[DATA SUPPLIED]
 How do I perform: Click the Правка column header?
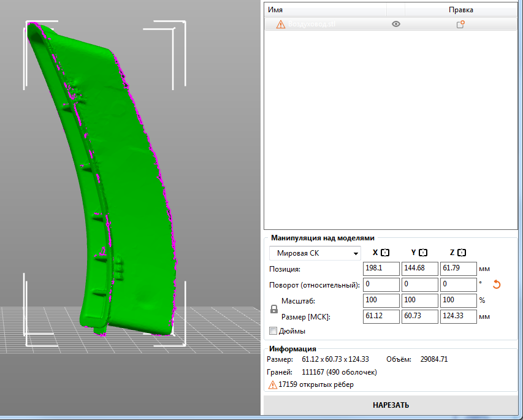coord(460,10)
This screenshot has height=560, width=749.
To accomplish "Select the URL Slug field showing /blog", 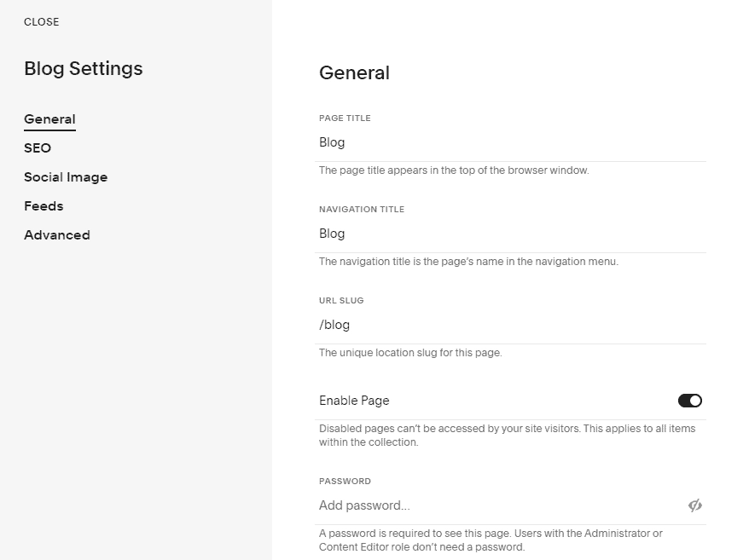I will [x=427, y=325].
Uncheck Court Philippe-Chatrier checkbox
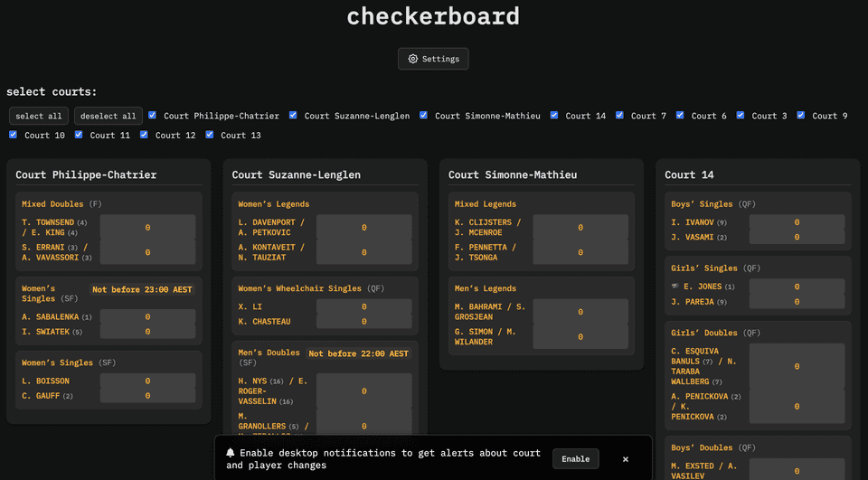Viewport: 868px width, 480px height. (153, 116)
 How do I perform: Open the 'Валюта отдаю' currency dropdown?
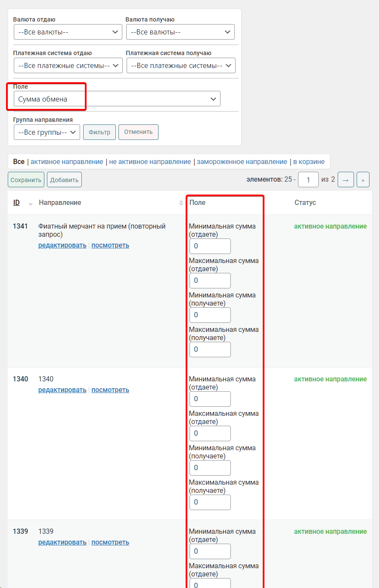(x=68, y=32)
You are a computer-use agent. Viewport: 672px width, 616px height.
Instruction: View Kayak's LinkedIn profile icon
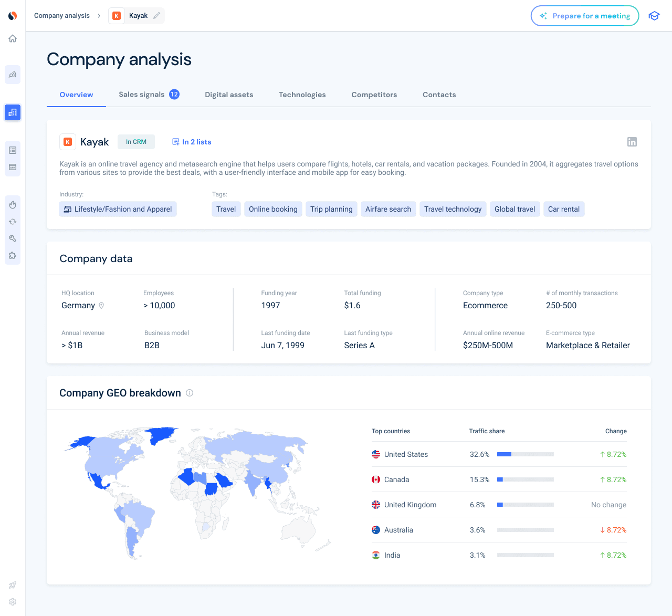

[ABOUT THIS EXERCISE] Transcribe exactly the portion of the material above that runs from the line containing "How do I perform: Open" through its last line, omitting all pictures.

[YOUR RESPONSE]
 How do I perform: Open the 'Валюта отдаю' currency dropdown?
(x=68, y=32)
You are a computer-use agent. Viewport: 672px width, 616px height.
Instruction: View Kayak's LinkedIn profile icon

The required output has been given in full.